家入レオ「言葉は目に見えないファッション」vol.88
じゃあね、の法則
vol.88 じゃあね、の法則
彼女に会うのはすごく久しぶりだった。そう感じながらも、一般的な価値観で言うと久しぶりにはならないのかもしれない、と思い。一体どれくらいぶりに顔を合わせるなら、その言葉を正しく使えていることになるのだろう、と待ち合わせ場所のコーヒーショップに向かいながら考えていた。だってあの頃は、彼女と同じクラスだった高校二年生だった頃は、また明日ね、が当たり前にずっと繰り返されるような気がしていた。
土曜日と日曜日の休みに加えて月曜日が祝日だったりすると、火曜日の学校で「おはよう」と笑いかけてくる隣の席の友達に久しぶりに会った気がしたりして。そんな感覚、大人になった今口にしたら、何言ってるの、ときっと笑われてしまう。

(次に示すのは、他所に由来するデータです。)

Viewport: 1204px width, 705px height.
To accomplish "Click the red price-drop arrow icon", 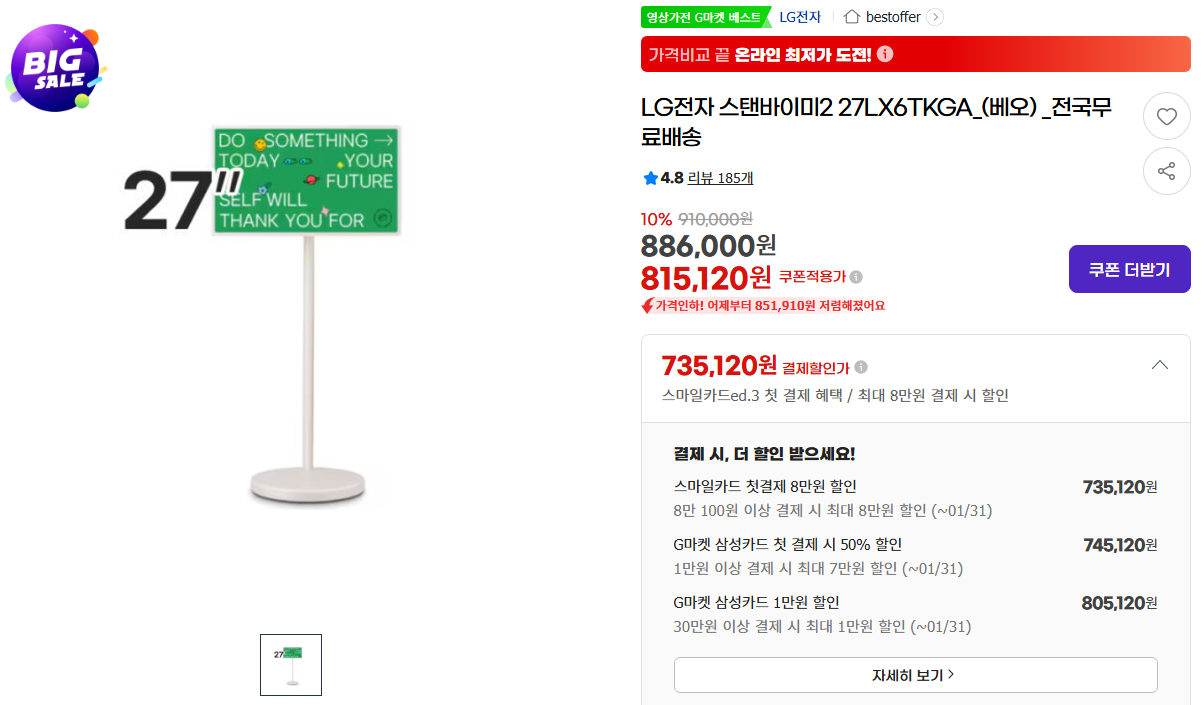I will click(651, 304).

夏休みの後なんて、教室の雰囲気がガラリと変わっていて。たった1カ月足らず顔を合わせていないだけなのに、登校すると、クラスメイト一人一人が知らない人みたいに変わっていたりして。以前どう接していたのか上手く思い出せなくて、みんな妙によそよそしく、お互いの出方を探ったり、それでいて浮き足立っていた、あの独特な緊張感。
17才だった私たちには、たったひと夏、たった1カ月がものすごく長くて。早く自由に、大人になりたくて。夏が始まる前の自分と夏が終わる頃の自分が別人だなんてことにも気づかないくらいのスピードで生きていた。どんどん捨てて、どんどん新しくなっていくことになんの恐れもなかった。恐れがあったとしたら、何も変えられないこと。そんな季節もあった。
社会人になってからも1、2カ月に1回のペースで会っていた友達が仕事終わりの生ビールを美味しそうに飲んだ後「大人になってからこの頻度でご飯行ってるのはここだけかも」と笑い。私はその笑顔を見ながら、1、2カ月が久しぶりと感じなくなったのはいつだろう?と思い。こう言う現象に名前があると、どこかで聞き齧った哲学者の法則を懸命に思い出そうとしていた。帰り道、電車に揺られながら「大人と子供 体感時間」でググると、ジャネーの法則に辿り着き画面をスクロールしまとめサイトを熟読した夜。
そんなことを待ち合わせのコーヒーショップの前で一気に思い出していた。「まぁ良いや、私が久しぶりって思ったらそれは久しぶりなんだよ」と思いながら、「いるよ」と彼女にメッセージを送った。